Hercutt v. Hercutt

Ohio Court of Appeals
Hercutt v. Hercutt, 2012 Ohio 206 (2012)
Froelich

Hercutt v. Hercutt

Opinion

[Cite as Hercutt v. Hercutt,

2012-Ohio-206

.]

IN THE COURT OF APPEALS FOR MONTGOMERY COUNTY, OHIO

SUE E. HERCUTT :

Plaintiff-Appellee : C.A. CASE NO. 24778

v. : T.C. NO. 09DR599

TERRY L. HERCUTT : (Civil appeal from Common Pleas Court, Domestic Relations) Defendant-Appellant :

:

..........

OPINION

Rendered on the 20th day of January , 2012.

..........

DAVID M. McNAMEE, Atty. Reg. No. 0068582, 42 Woodcroft Trail, Suite D, Beavercreek, Ohio 45430 Attorney for Plaintiff-Appellee

TERRY L. HERCUTT, 4650 Carlton Road, West Alexandria, Ohio 45381 Defendant-Appellant

..........

FROELICH, J.

{¶ 1} Terry Hercutt appeals, pro se, from a Final Judgment and Decree of Divorce

of the Montgomery County Court of Common Pleas, Domestic Relations Division, which 2

divided marital assets and awarded spousal support to Sue Elaine Hercutt.

{¶ 2} The Hercutts were married for over forty-one years. Mrs. Hercutt filed a

complaint for divorce in June 2009, and Mr. Hercutt filed a counterclaim. Mr. Hercutt also

joined his son, Martin Hercutt, as a third party defendant, because Martin held title to a car

that was alleged to be marital property. The parties reached an agreement with respect to

many of their assets, and hearings were held on the disputed issues in September and

October 2010. Mrs. Hercutt and Martin were represented by counsel at the hearings; Mr.

Hercutt represented himself. On July 25, 2011, the trial court filed its Final Judgment and

Decree of Divorce. In addition to dividing the property upon which the parties had failed to

agree, the decree ordered Mr. Hercutt to pay spousal support to Mrs. Hercutt in the amount

of $500 per month.

{¶ 3} Mr. Hercutt raises several assignments of error on appeal, although they are not

clearly identified.

{¶ 4} First, Mr. Hercutt contends that the disposition of two vehicles – a 1969 Ford

truck and a Yamaha motorcycle – was omitted from the decree. The parties reached an

agreement with respect to the distribution of their vehicles. This agreement, as it was read

into the record, was that Mrs. Hercutt would receive a beige 2000 Nissan Maxima and a

camper, and that Mr. Hercutt would receive the 1969 Ford truck, the 1988 Ponderosa, the

1989 black Nissan pickup truck, the 1968 Ducati, the dune buggy, the Kittyscat motorcycle,

the 1995 Nissan, the 1993 Nissan Pathfinder, and the 1972 Nissan pickup truck. The parties

further agreed that the 1979 Yamaha motorcycle would be sold and the proceeds divided

equally. The decree did not contain any reference to the 1969 Ford pickup and the 1979 3

Yamaha. It appears that this omission was simply an oversight; there was an interruption of

the proceedings while the vehicles were being listed, and there is no dispute that the parties

agreed on these matters. Mrs. Hercutt acknowledges the “clerical error” in her brief and

states that the proceeds from the sale of the Yamaha and the title to the Ford truck are

available for Mr. Hercutt to pick up at her attorney’s office, but he has failed to do so. We

will remand for the trial court to correct this omission from its final decree of divorce.
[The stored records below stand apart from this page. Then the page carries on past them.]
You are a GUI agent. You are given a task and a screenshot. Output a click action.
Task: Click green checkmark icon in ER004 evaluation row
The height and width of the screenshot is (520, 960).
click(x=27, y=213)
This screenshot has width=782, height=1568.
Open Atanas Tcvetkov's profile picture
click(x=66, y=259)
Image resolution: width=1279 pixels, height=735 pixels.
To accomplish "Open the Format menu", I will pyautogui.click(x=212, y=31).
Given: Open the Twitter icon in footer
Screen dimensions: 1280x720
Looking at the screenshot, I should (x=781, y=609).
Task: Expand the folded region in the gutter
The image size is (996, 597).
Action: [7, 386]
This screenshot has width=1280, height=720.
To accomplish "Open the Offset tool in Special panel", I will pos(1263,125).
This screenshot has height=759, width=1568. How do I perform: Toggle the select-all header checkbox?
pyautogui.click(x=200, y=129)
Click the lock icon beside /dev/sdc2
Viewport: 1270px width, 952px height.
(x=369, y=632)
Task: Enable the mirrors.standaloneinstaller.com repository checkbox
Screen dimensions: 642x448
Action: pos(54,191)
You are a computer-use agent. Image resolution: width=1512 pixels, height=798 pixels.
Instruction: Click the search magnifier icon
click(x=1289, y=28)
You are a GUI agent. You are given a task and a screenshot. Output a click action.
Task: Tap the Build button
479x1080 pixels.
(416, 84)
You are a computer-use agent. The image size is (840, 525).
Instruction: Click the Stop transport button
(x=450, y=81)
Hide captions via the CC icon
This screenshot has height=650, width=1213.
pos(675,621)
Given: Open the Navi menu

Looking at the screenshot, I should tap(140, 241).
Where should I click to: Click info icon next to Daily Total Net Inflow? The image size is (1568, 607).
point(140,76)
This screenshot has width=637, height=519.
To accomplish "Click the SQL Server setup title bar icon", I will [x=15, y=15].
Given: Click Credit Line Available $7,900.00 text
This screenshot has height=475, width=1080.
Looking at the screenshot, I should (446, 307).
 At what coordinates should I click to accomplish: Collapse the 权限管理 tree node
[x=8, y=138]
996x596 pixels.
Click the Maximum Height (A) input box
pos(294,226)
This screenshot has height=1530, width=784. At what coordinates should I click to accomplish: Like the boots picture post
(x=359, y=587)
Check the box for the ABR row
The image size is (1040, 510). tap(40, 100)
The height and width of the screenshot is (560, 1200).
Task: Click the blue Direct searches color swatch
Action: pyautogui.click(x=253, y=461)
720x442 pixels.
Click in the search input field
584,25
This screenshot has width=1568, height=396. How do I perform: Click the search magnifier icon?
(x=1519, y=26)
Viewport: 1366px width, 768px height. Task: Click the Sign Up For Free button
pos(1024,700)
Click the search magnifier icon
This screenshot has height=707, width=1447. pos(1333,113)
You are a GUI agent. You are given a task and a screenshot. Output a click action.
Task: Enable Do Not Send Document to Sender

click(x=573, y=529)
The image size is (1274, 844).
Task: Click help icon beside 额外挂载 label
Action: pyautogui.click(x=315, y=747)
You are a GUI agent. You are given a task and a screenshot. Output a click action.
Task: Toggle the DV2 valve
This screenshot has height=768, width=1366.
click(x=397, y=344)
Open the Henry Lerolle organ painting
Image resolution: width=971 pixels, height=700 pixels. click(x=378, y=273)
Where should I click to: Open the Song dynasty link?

{¶ 5} Second, Mr. Hercutt seems to contend that he should have been given the

opportunity to purchase the Yamaha motorcycle before it was sold to someone else. The

record does not suggest that the parties had agreed to allow Mr. Hercutt the right to purchase

the vehicle or that he had expressed any desire to do so. In fact, considering that some other

imbalances in the distribution of assets had been offset, it seems that the parties might have

handled the motorcycle in the same way if Mr. Hercutt had a strong desire to keep it (i.e.,

half of its value could have been offset against assets awarded to Mrs. Hercutt). In any

event, there is no basis for us to conclude that the trial court erred in failing to give Mr.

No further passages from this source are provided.